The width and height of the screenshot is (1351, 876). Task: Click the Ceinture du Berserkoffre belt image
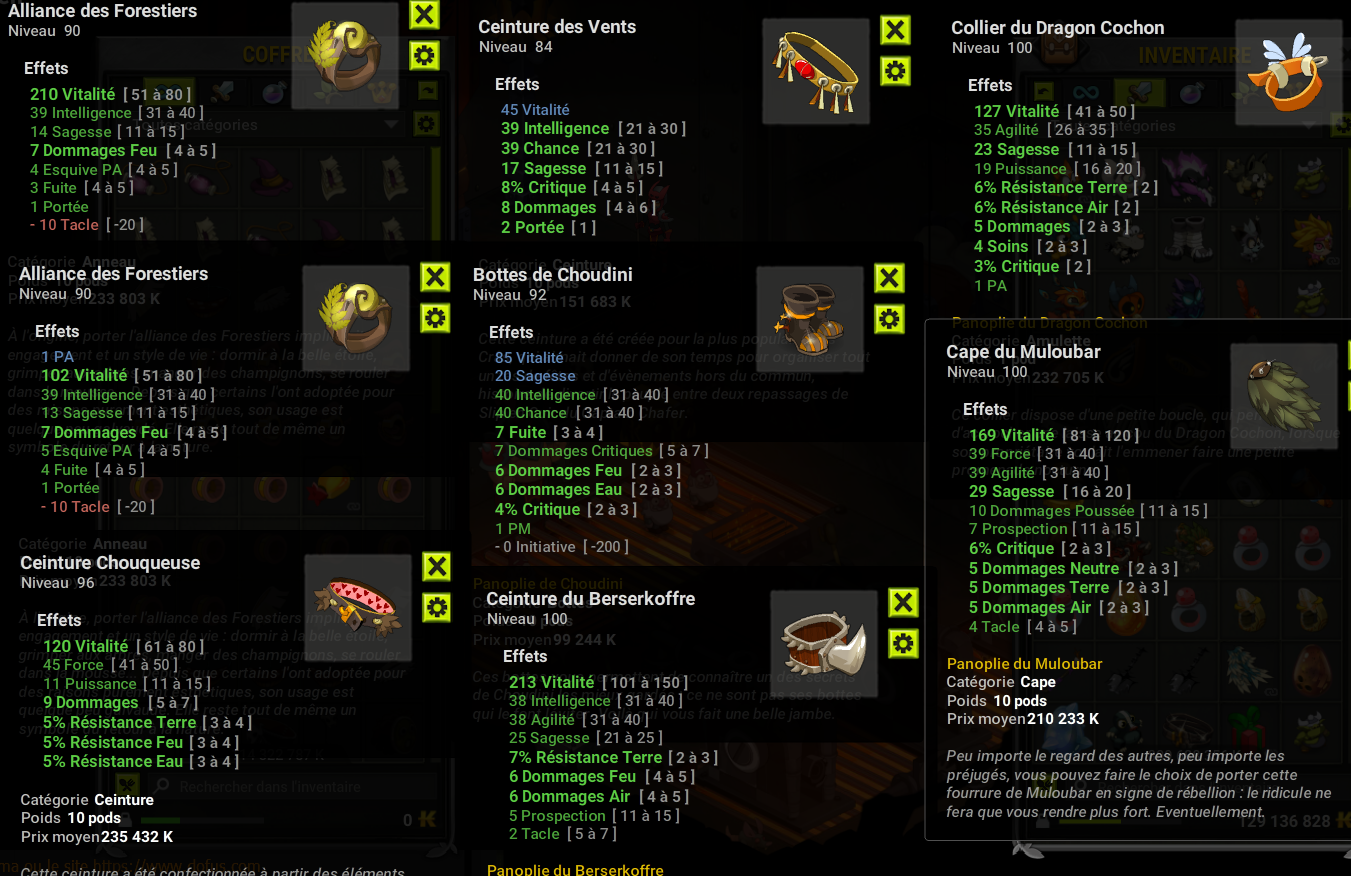tap(824, 644)
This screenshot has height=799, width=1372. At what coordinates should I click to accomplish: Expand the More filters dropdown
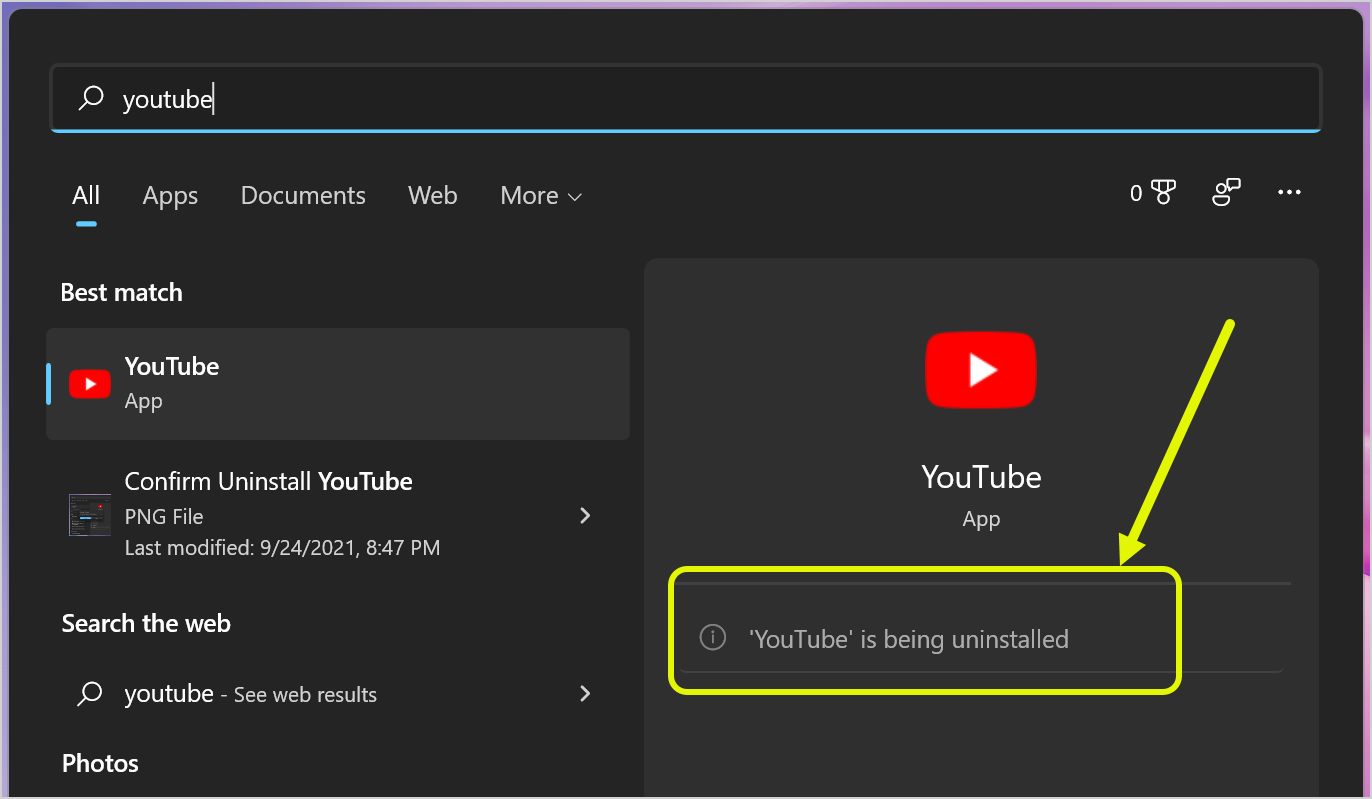[540, 196]
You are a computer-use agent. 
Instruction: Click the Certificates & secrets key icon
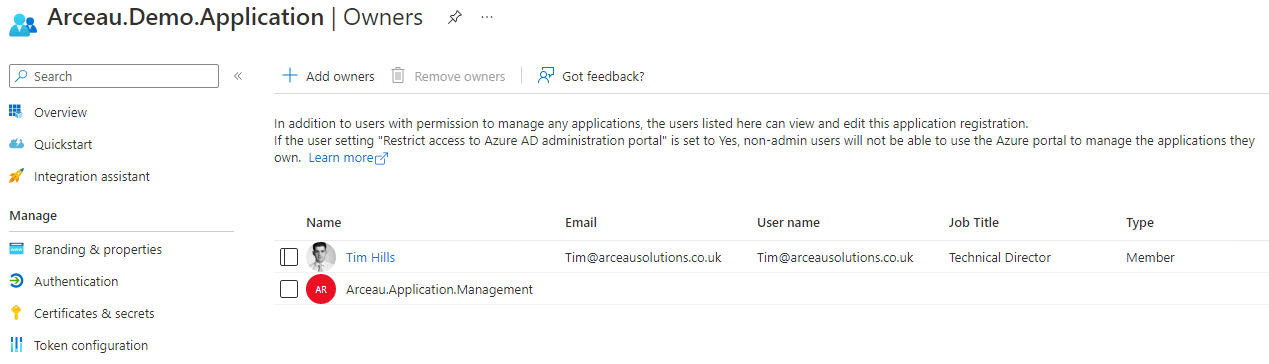(x=16, y=313)
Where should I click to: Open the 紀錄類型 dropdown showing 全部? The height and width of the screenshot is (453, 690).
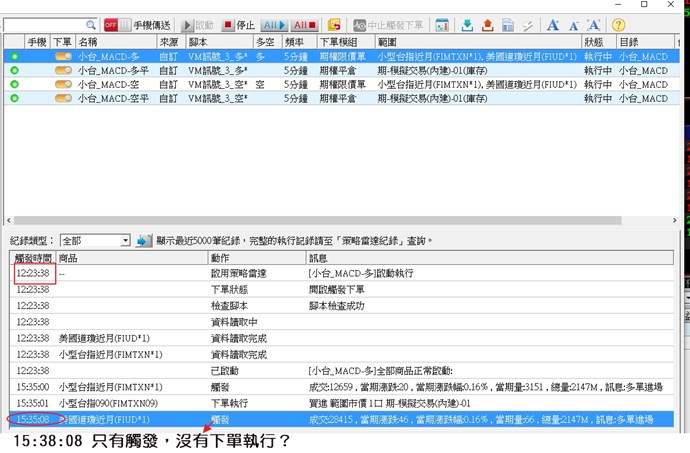[x=95, y=240]
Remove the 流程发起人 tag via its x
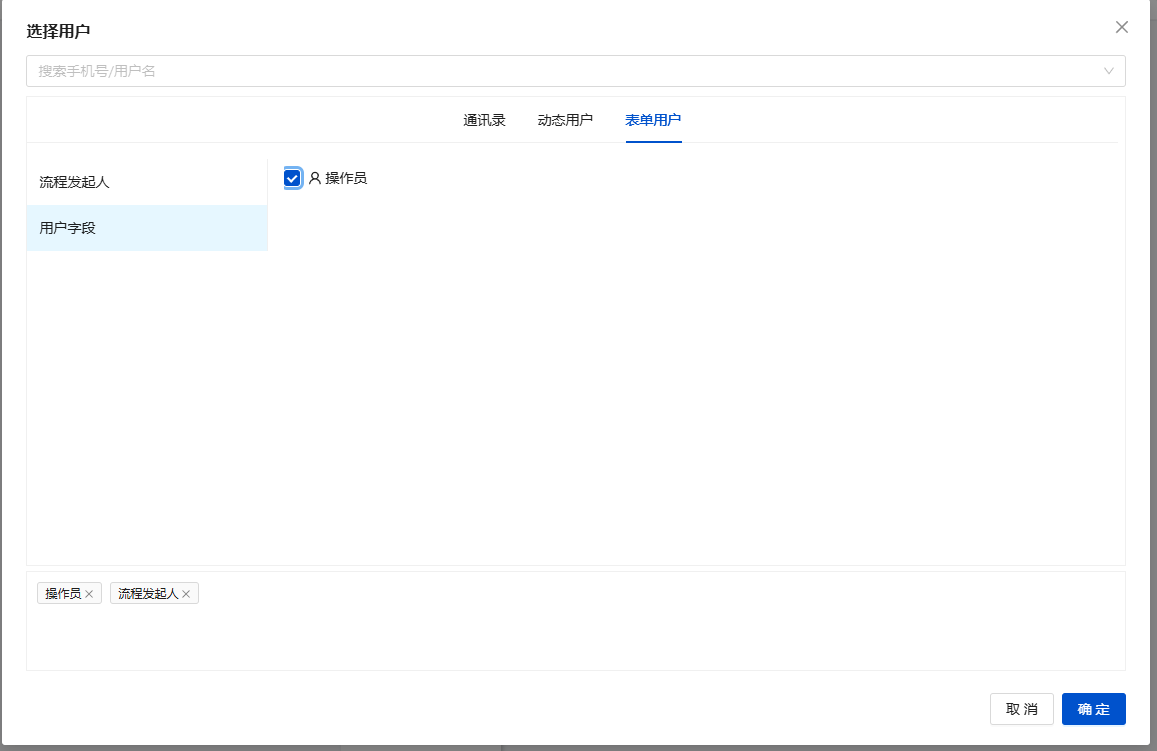 click(186, 594)
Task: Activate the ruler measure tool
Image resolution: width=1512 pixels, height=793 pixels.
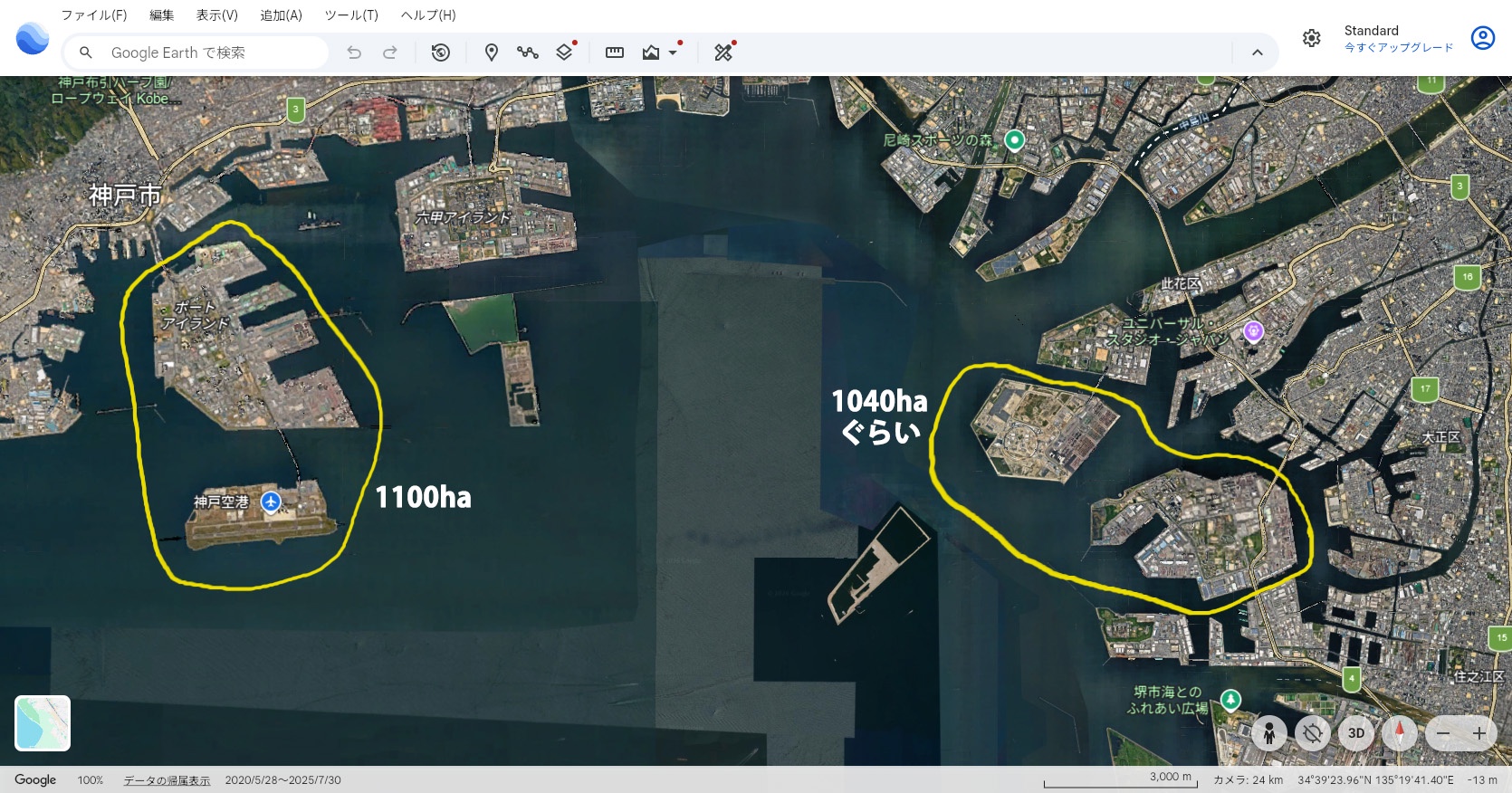Action: coord(615,53)
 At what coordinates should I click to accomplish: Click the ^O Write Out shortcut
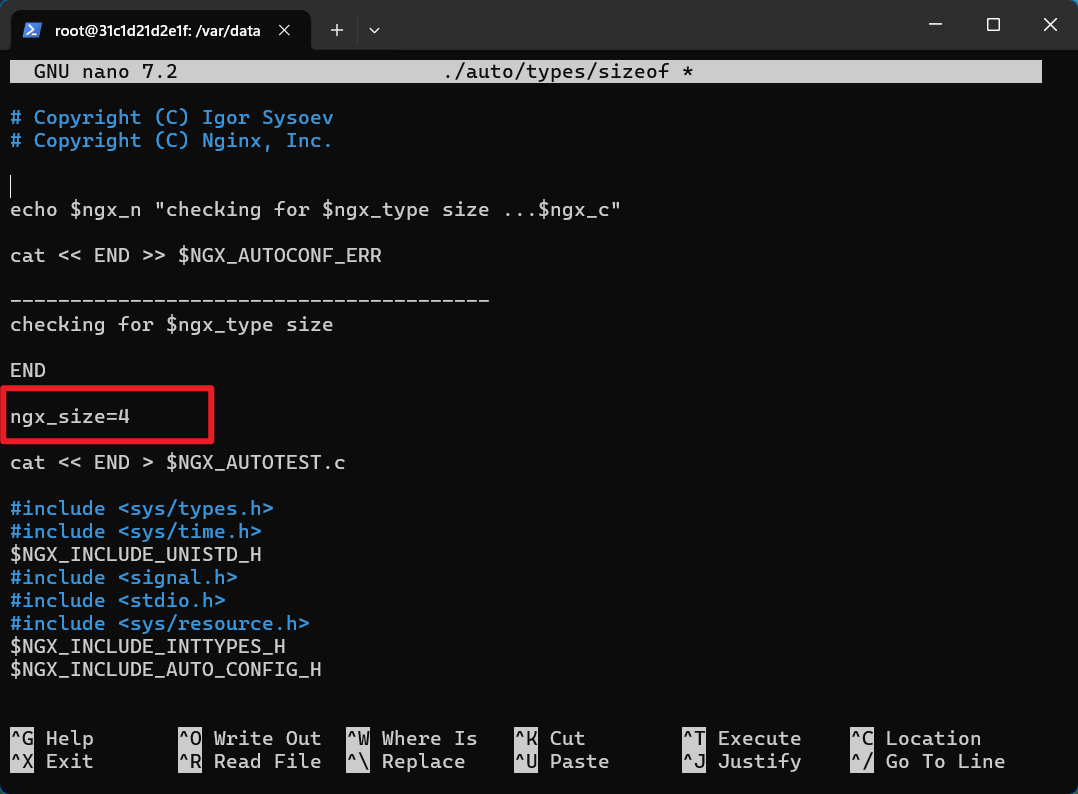tap(250, 738)
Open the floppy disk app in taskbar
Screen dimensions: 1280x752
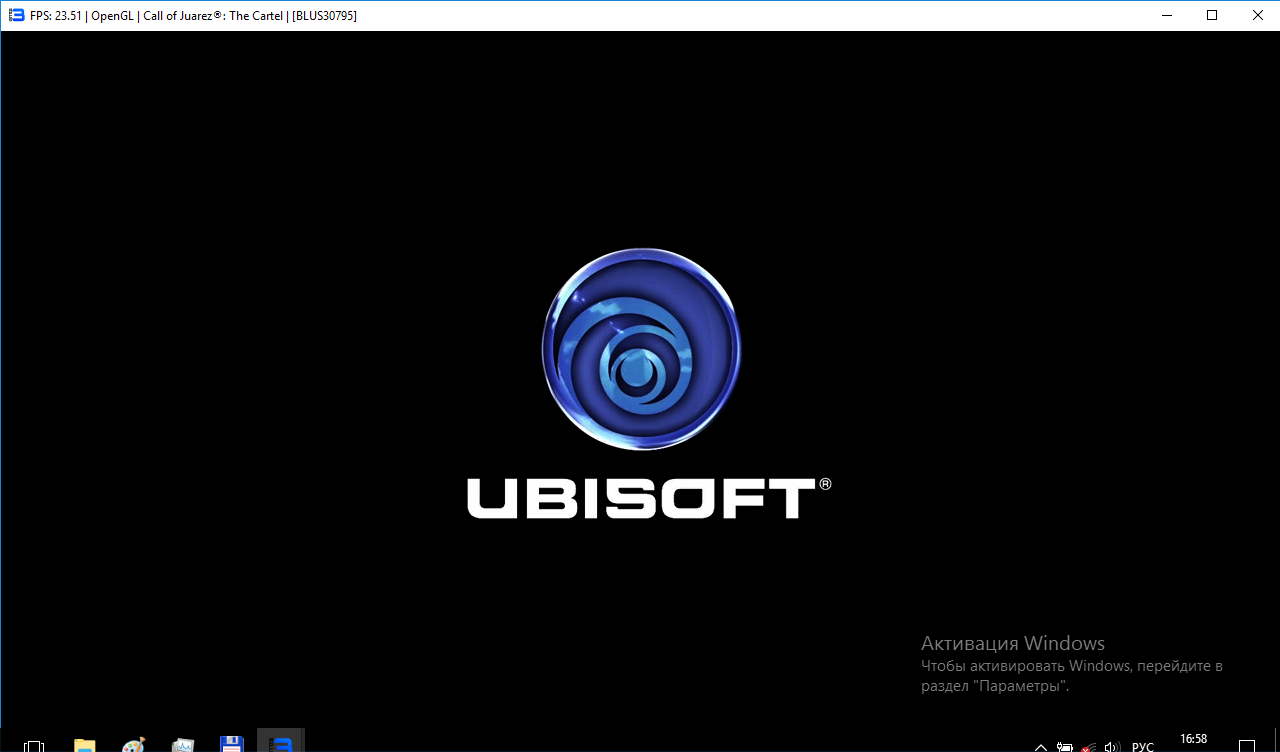232,745
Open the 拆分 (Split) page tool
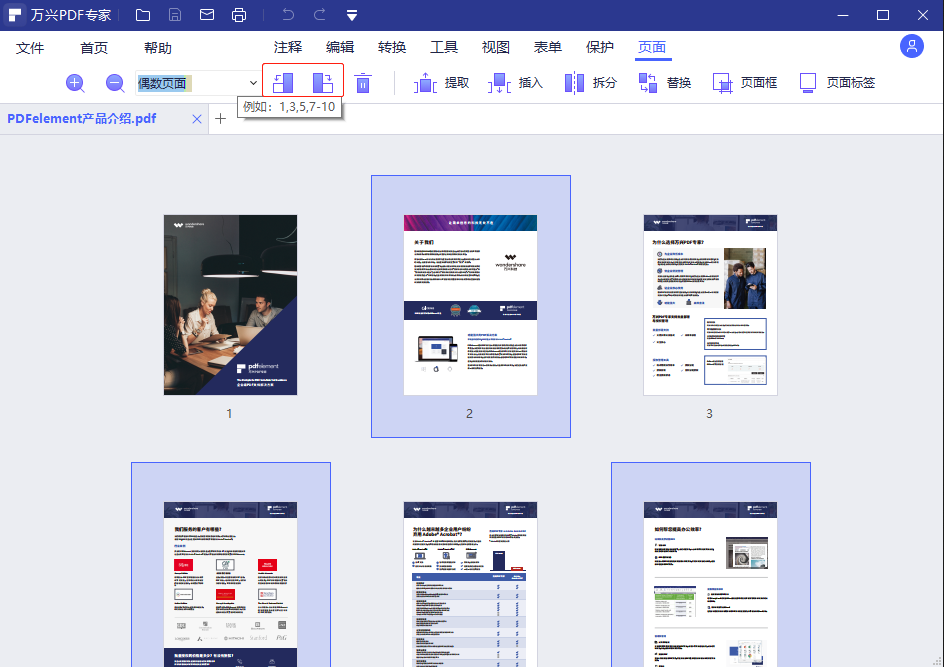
++++++
Output the entries above verbatim, with no picture included.

The width and height of the screenshot is (1351, 876). Task: Click the Ceinture du Berserkoffre belt image
tap(824, 644)
This screenshot has height=799, width=1372. At what coordinates should I click to accomplish: Expand the More filters dropdown
[540, 196]
You are a computer-use agent. 
Instruction: Click the Certificates & secrets key icon
(x=16, y=313)
Where should I click to: Open the 紀錄類型 dropdown showing 全部? The height and width of the screenshot is (453, 690).
[x=95, y=240]
Remove the 流程发起人 tag via its x
 click(186, 594)
Task: Activate the ruler measure tool
Image resolution: width=1512 pixels, height=793 pixels.
Action: coord(615,53)
 At what coordinates should I click to accomplish: Click the ^O Write Out shortcut
tap(250, 738)
Open the floppy disk app in taskbar
Screen dimensions: 1280x752
232,745
Open the 拆分 (Split) page tool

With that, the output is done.